Slavery had existed across the world for millennia, and there were 
already slaves elsewhere in what would become the U.S. before 1619.

But "even if you want to make slavery the central story of American 
history," he says, the Times gets it backward. The American Revolution 
didn't found a "slavocracy," as Ms. Hannah-Jones puts it. Instead, in 
Mr. Mackaman's telling, it "brought slavery in for questioning in a way 
that had never been done before" by "raising universal human equality as 
a fundamental principle." Nor was protecting slavery "one of the primary 
reasons" the colonists declared independence, as Ms. Hannah-Jones 
claims. It's no coincidence the abolitionists rapidly won votes to end 
slavery in five of the original 13 states, along with Vermont and the 
new states of the Midwest.

Ms.

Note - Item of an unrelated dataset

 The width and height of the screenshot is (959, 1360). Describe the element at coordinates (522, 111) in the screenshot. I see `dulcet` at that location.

Hannah-Jones insists "anti-black racism runs in the very DNA of this 
country." Mr. Mackaman calls that claim "anti-historical." Proving it 
requires her to belittle the most progressive declaration of modern 
history: "that all men are created equal." Ms. Hannah-Jones calls this a 
"lie" and claims its drafters didn't even believe it. The abolitionists 
disagreed. So did Martin Luther King Jr: He saw it as a "promissory note."

Mr. Mackaman also protests Ms. Hannah-Jones's "cherry-picking" of quotes 
to present Lincoln as a "garden-variety racist." He attributes the 
misleading picture to her "totally racialist interpretation." If whites 
and blacks are supposed to be "diametrically opposed to each other," he 
says, "then you have to disregard all the history that runs contrary to 
that -- and there's an awful lot."

Other "1619 Project" essays are similarly tendentious. Sociologist 
Matthew Desmond marshals substantially discredited research to tar the 
whole of American capitalism as a legacy of slavery. Legal activist 
Bryan Stevenson presents the war on drugs and broken-windows policing as 
successors to lynching, the Black Codes and other white "strategies of 
racial control." Times columnist Jamelle Bouie claims Republican 
opposition to raising the debt ceiling in 2011 was of a piece with 
Southern defenses of slavery and Jim Crow.

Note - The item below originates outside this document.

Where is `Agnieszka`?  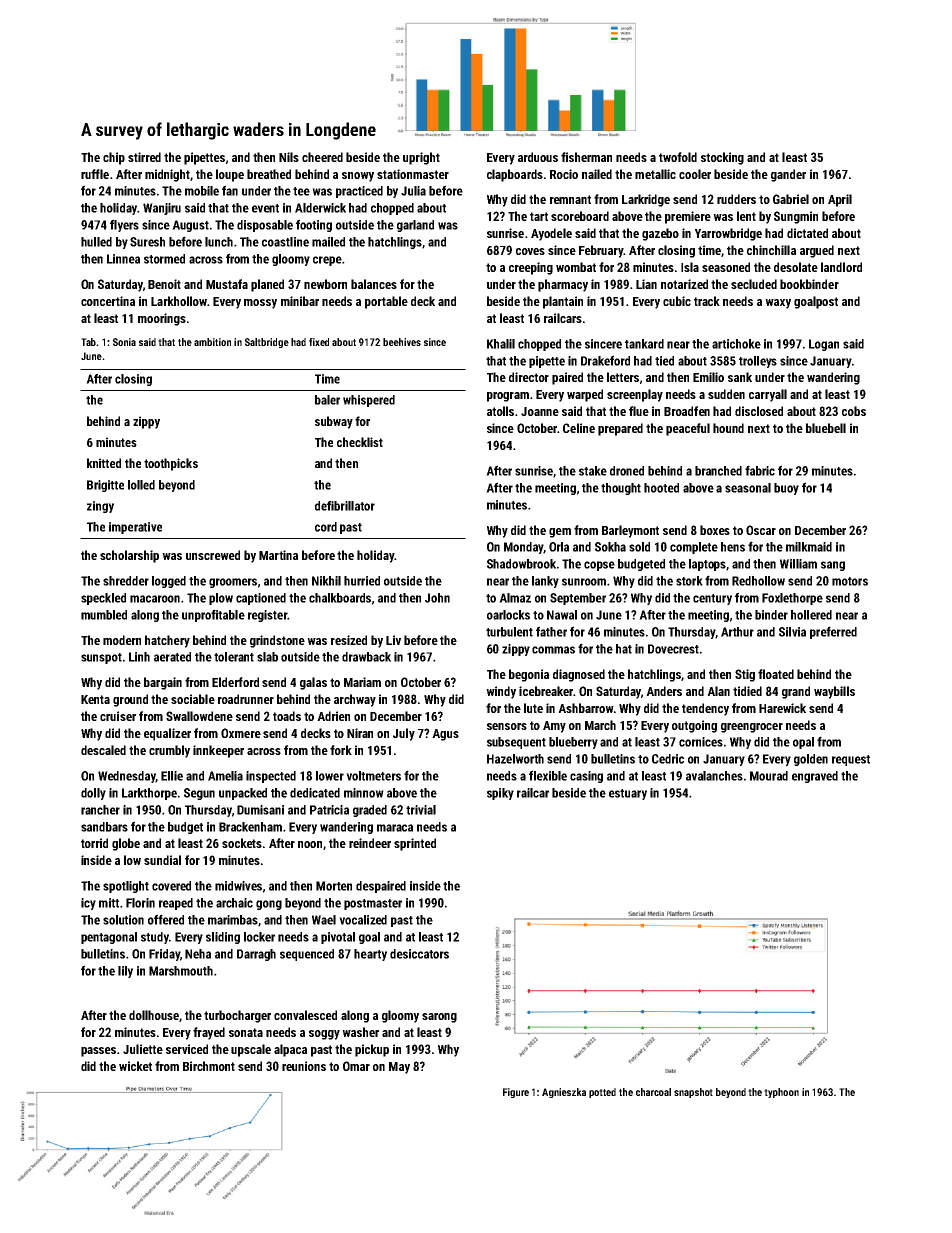
Agnieszka is located at coordinates (564, 1093).
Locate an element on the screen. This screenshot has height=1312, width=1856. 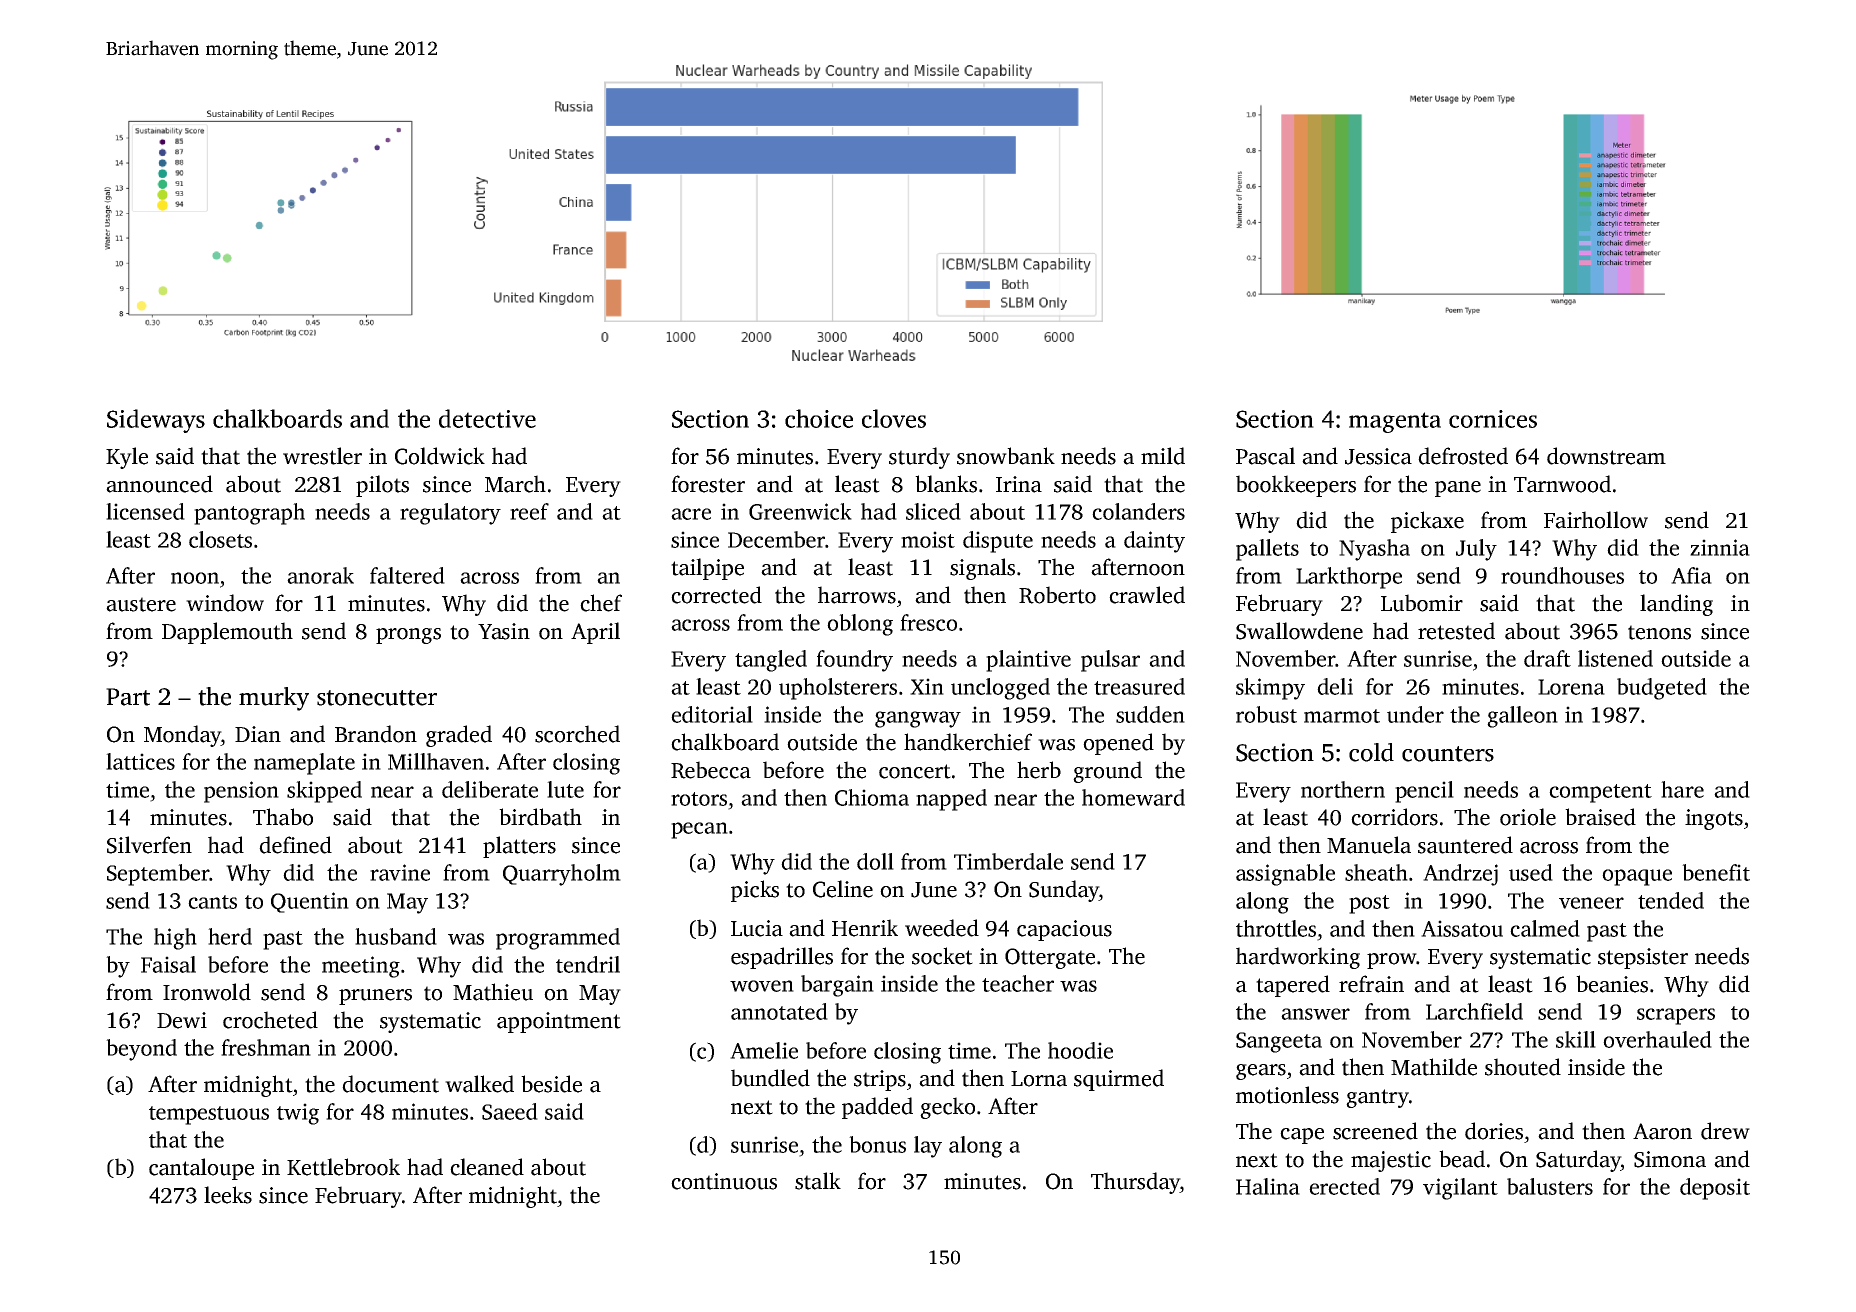
cantaloupe is located at coordinates (201, 1169).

Joseph Kishore, the Socialist Equality Party's national secretary, says 
the "1619 Project" is aimed at legitimizing the politics of the 
Democratic Party and at "dividing workers" by race. "The interests of a 
black worker on the line in an auto plant and a white worker," he says, 
"are fundamentally the same, and a million miles from the interests of 
an Oprah Winfrey or a Hillary Clinton." He rejects the "pseudo-left 
politics" of identity, which "fight out conflicts within the top 10% or 
so over access to positions of power and privilege" through diversity 
programs, then "denounce white workers for being supposedly privileged 
even as they suffer from a decline in life expectancy and horrific 
social conditions." Nobody is better at deflating the pretensions of 
progressives than the Left Opposition.

To be sure, the Trotskyists have wild ideas of their own: The World 
Socialist Web Site's September essay claims "the event that had the 
greatest impact on the social condition of African-Americans" was the 
Russian Revolution. But the Times's equally extreme ideas are being 
feted by the intelligentsia and turned into lesson plans for 
schoolteachers. "A re-education is necessary," the "1619 Project" 
webpage warns. Even communists now tell the Times to cool it.